We saw two different methods for fitting probability distributions: The methods of moments and the log-likelihood method. In this case, R has a built in function to minimize the negative log-likelihood of a model, we just need to define a function that takes our parameters and returns a number, namely the log-likelihood that the data was pulled from a distribution with the parameters. The built in function won’t solve the problem explicitly, it will use automatic methods like gradient decent.
require(stats4)
## Loading required package: stats4
LL <- function(mu, sigma) {
x = height
R = dnorm(x, mean=mu, sd=sigma,log=TRUE)
return(-sum(R))
}
mle(LL, start = list(mu = 1, sigma=1))
##
## Call:
## mle(minuslogl = LL, start = list(mu = 1, sigma = 1))
##
## Coefficients:
## mu sigma
## 183.9476 2496.4526
We immediately see a huge problem: the predicted mean is far from the real mean and the standard deviation is several orders of magnitude too large. What went wrong? The answer is that if you don’t have reasonable starting conditions automatic fitting can often find a local minimum that is far away from the global minimum. Lets try something a little closer to the real value:
LL <- function(mu, sigma) {
x = height
R = dnorm(x, mean=mu, sd=sigma,log=TRUE)
return(-sum(R))
}
mle(LL, start = list(mu = 150, sigma=10))

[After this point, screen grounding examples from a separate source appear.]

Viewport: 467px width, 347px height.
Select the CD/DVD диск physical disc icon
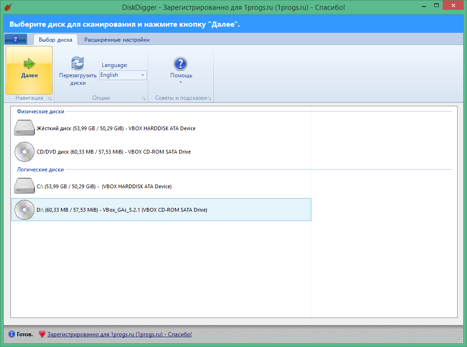point(24,152)
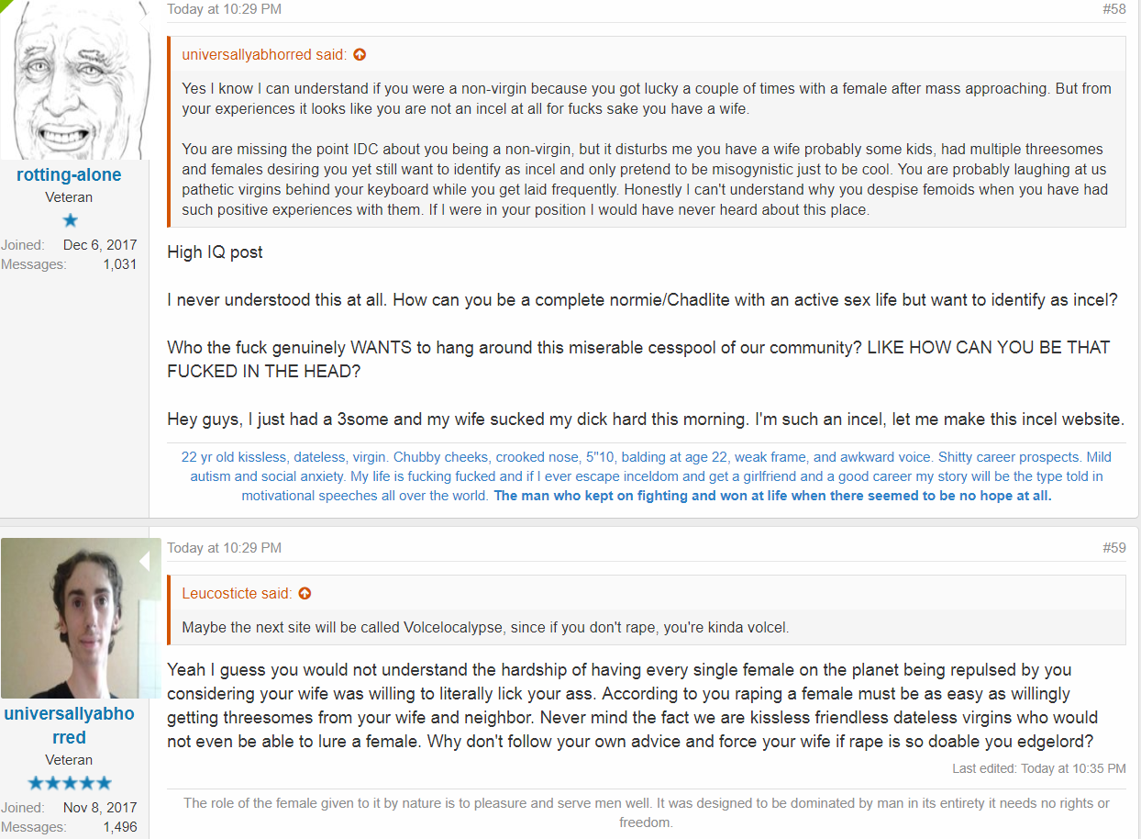This screenshot has width=1141, height=839.
Task: Click the arrow icon beside universallyabhorred quote
Action: point(360,55)
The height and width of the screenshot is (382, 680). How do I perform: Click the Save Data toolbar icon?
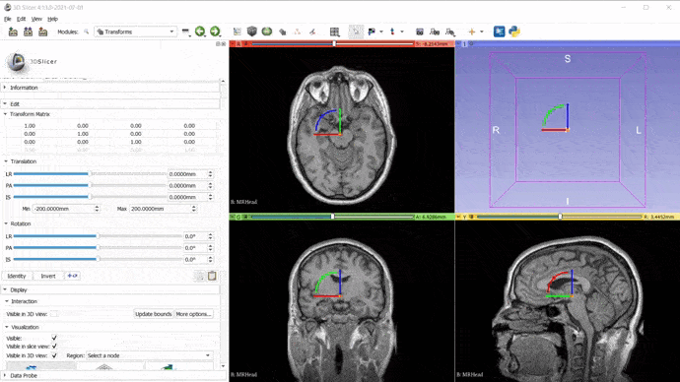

## Warning in dnorm(x, mean = mu, sd = sigma, log = TRUE): NaNs produced
##
## Call:
## mle(minuslogl = LL, start = list(mu = 150, sigma = 10))
##
## Coefficients:
## mu sigma
## 154.747724 7.787552
This is a much more reasonable answer. Compare it with the answer above for the method of moments fit:
Mean: 154.7477, Standard Deviation: 7.799343
So maximum likelihood can work, but wee need to be careful about our starting conditions.

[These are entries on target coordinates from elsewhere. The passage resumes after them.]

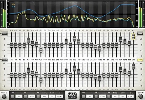Click the 125 Hz fader in upper row
This screenshot has width=145, height=100.
point(41,50)
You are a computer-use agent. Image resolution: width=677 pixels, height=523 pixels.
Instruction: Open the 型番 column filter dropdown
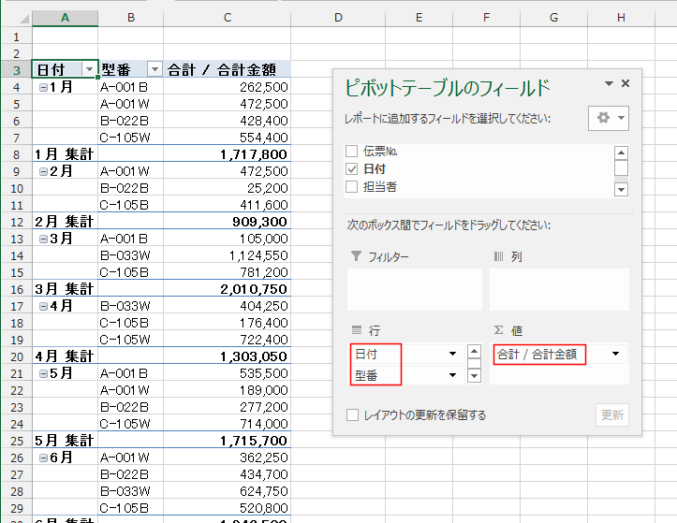point(155,69)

Now, we can use maximum likelihood to fit more advanced models. Indeed if we look the mle function we used didn’t even know if the model was a probability distribution, it just wanted to be given a likelihood. Assume we have a simple additive model like
\[ y = f(x) + \epsilon\,,\hspace{3em} \epsilon \sim \mathcal{N}(\epsilon \,|\, 0, \sigma)\,, \] where \(f(x)\) is a deterministic function and \(\epsilon\) is a random variable accounting for noise, and is drawn for a normal distribution centered at 0 with a constant variance for all values of \(x\). The likelihood of choosing \(y\) given that we are at \(x\) is
\[ \mathbb{P}(y\,|\,x) = \mathcal{N}(\epsilon \,|\, f(x), \sigma) \] That is, \(y\) is drawn from a normal distribution centered at \(f(x)\). We can use this to write the log-likelihood, and then given a function \(f(x)\) we can try to fit both the function and the distribution to the data.

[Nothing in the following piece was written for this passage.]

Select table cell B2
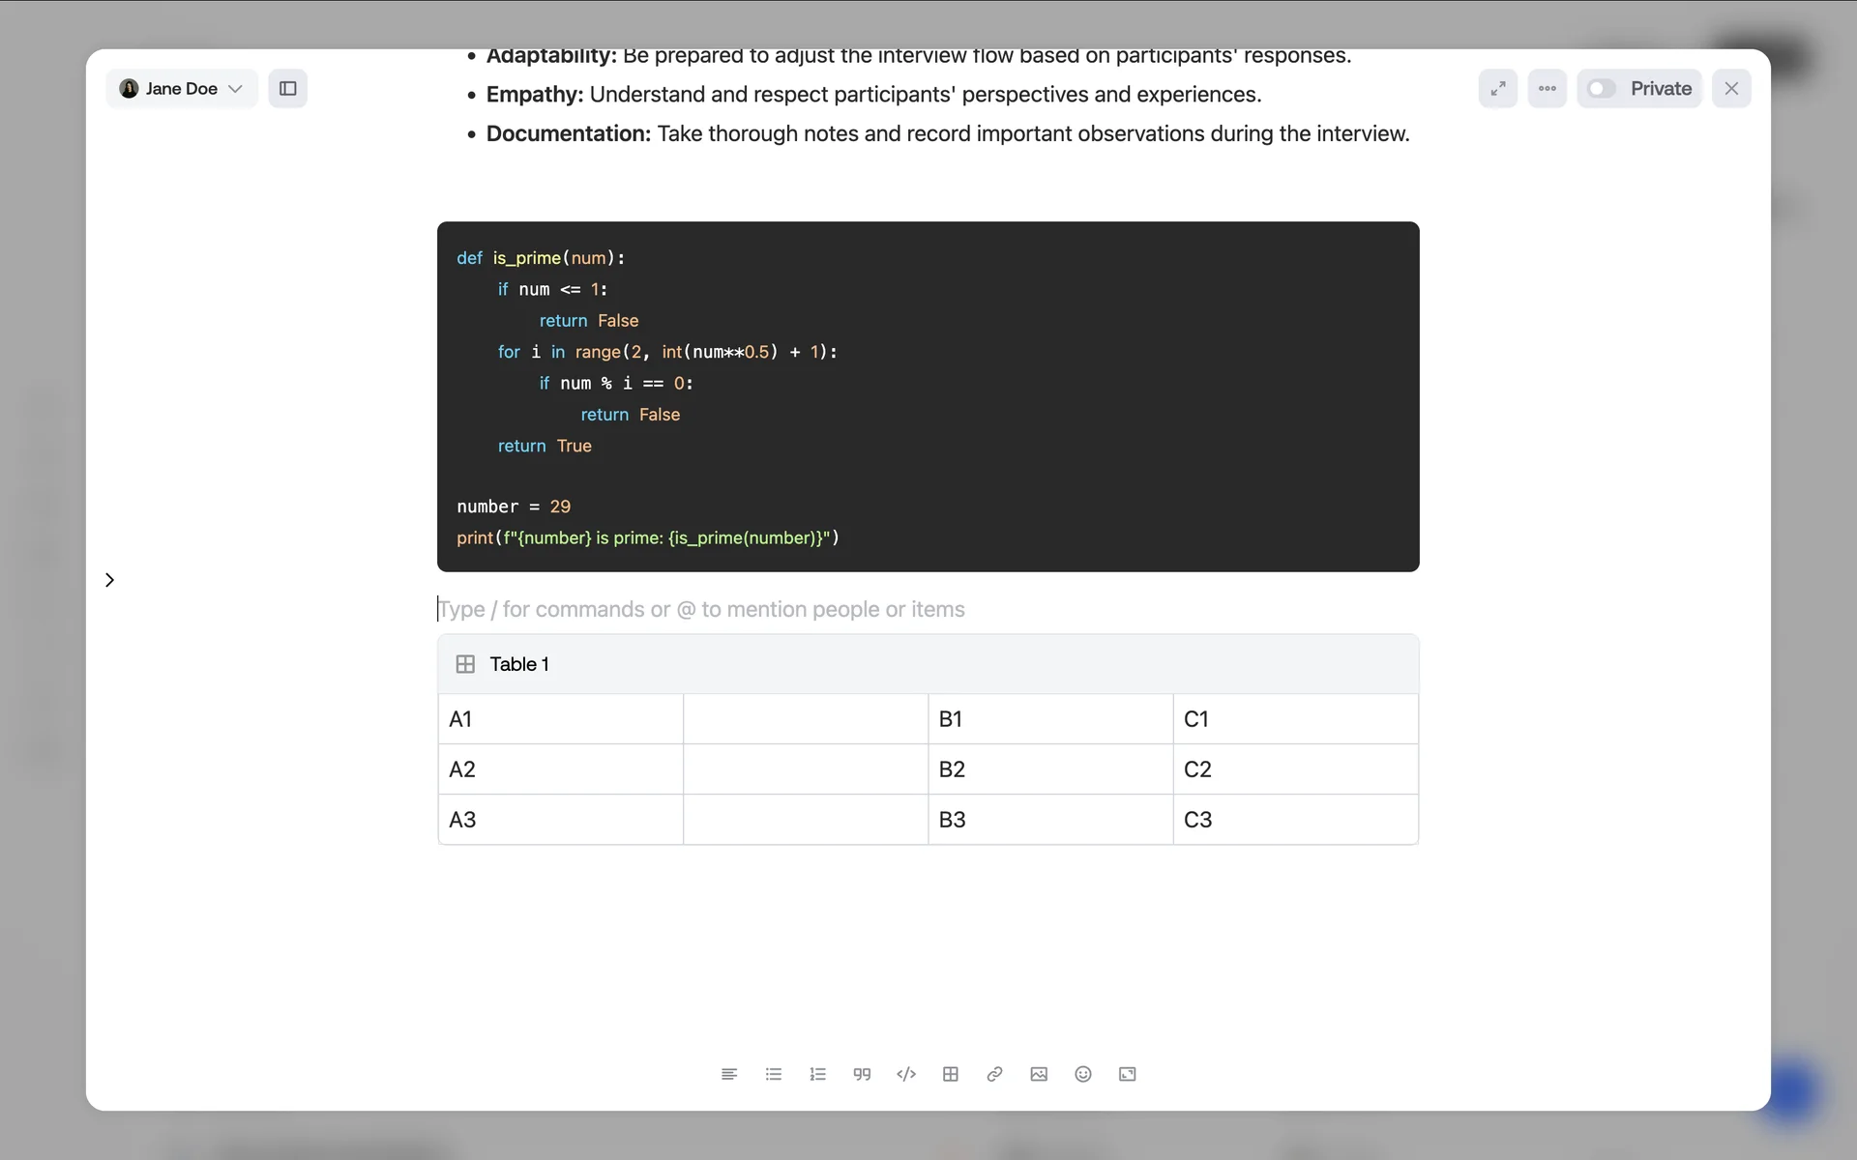This screenshot has height=1160, width=1857. [1049, 769]
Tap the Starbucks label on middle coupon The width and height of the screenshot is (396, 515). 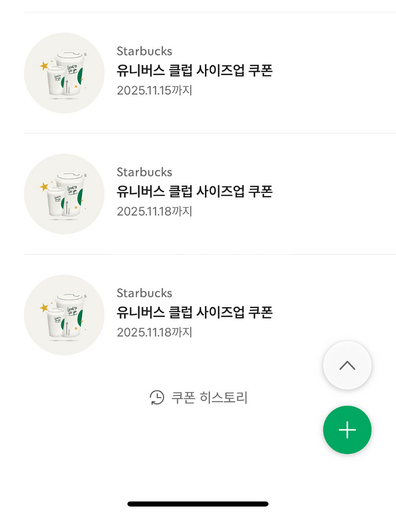click(x=144, y=172)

Lets recall the shape of the data:
I propose that the data follows an underlying hill function: \[ f(x\,|\,a,b) = b\frac{x}{a+x}\,. \] We can see that for \(x\ll a\), \(f\) is approximately the linear function \(f\approx \frac{b}{a} x\) whereas for \(x\gg a\), \(f\approx b\). Lets fit this by minimizing the negative log-likelihood:
LL <- function(a, b, sigma) {
y = data$height
x = data$age
R = dnorm(y, mean=b*(x)/((a) + (x)), sd=sigma,log=TRUE)
return(-sum(R))
}
mle(LL, start = list(a = 2, b = 154.747724, sigma=7.78))
##
## Call:
## mle(minuslogl = LL, start = list(a = 2, b = 154.747724, sigma = 7.78))
##
## Coefficients:
## a b sigma
## 2.289411 162.315912 14.328473
How have I picked my starting parameters? Well, \(b\) is the large \(x\) value so we would expect \(b = \mu\) from before. Similarly, we calculated \(\sigma\) from the heights of the adult males, its reasonable to use that as a starting value.
Question: The model above doesn’t quite fit the data as tightly as we would like. What can be done to improve it?